Continue the text about hacked Uber accounts, starting after its final sentence.

▶ _Article_

════════════════

In 2013 or 14 or earlier Uber accounts started to get hacked because people
did not use the strongest Username and Password . Uber knew about these hacks
and their PR was it's the user's fault vs. sending out emails alerting all
users to change their passwords to something crazy secure and utilize 2fa. No
they did not do that .. they just released a statement saying it's their users
faults.

The hacks happened a dozen times a day for months to years per searching
twitter ... drivers in some far off country ... charging obscene amounts for a
ride in London for example. The majority of these hacks/stolen money were
coming from London.

Then as a user you want to immediately cut ties with Uber, but no there was no
way to cancel your account and be done with these scumbags .. you had to send
them an email and it took five days for them to cancel my account. All the
while I was worried that it might happen again within those five days.

Then years later all this other stuff comes out about Uber.

════════════════

▶ _Dataset content_
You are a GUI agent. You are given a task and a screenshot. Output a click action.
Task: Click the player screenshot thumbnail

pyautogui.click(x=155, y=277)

════════════════

▶ _Right answer_
They never cared for anyone who wasn't Kalanick's BRO ... from their drivers
to their employees to their customers to whomever did business with them.

BenchMark is so right to try and rid Uber of that egomaniac... it's all about
him vs. everyone else. I hope he keeps being himself ... he's just going to
bring down Uber and only hold the ashes that once was Uber in hands!!!

------
vadym909
If I was a large business with deep pockets, I'd be wary of signing up to use
independent contractors to ferry employees around and get embroiled in the
employee misclassification debate.

Uber has said it is just a platform enabling the transaction between an
independent driver and customer. That puts the entire burden of employee
classification on the company. If HR sets the travel policy on the app, they
would be authorizing it.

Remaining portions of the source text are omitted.